Segment Open

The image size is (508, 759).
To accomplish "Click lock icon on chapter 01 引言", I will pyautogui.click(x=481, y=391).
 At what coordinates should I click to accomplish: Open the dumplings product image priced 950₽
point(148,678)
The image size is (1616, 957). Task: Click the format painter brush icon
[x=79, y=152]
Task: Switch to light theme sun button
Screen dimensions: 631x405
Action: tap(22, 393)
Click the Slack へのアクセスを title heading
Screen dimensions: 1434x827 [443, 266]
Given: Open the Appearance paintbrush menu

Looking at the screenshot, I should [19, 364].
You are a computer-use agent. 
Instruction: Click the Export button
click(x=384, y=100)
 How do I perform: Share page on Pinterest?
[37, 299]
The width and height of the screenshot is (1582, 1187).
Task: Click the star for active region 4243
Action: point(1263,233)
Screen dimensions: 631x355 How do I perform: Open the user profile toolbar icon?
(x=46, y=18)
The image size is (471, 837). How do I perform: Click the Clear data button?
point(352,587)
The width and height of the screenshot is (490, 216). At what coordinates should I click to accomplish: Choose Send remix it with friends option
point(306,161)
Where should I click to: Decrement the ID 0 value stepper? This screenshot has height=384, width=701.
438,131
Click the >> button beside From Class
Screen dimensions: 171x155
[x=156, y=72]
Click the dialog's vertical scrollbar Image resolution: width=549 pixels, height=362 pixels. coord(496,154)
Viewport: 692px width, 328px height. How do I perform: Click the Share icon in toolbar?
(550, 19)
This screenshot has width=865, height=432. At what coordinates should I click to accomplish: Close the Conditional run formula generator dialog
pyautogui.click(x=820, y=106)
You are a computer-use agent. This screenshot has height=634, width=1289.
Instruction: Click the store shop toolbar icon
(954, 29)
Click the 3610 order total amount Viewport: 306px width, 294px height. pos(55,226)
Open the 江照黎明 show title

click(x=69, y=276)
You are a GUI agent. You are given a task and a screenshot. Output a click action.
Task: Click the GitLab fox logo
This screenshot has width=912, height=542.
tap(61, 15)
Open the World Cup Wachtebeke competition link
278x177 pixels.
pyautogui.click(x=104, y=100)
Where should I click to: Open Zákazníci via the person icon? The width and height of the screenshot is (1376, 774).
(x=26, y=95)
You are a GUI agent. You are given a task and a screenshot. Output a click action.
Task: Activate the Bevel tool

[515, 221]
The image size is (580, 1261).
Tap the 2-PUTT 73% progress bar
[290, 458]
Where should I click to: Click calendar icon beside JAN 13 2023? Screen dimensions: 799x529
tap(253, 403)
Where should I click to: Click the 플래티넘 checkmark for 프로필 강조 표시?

Segment Closed

Task directions: Give the number of lines in the listing that hold the string "agent". Add nothing else.

Result of the exercise: 4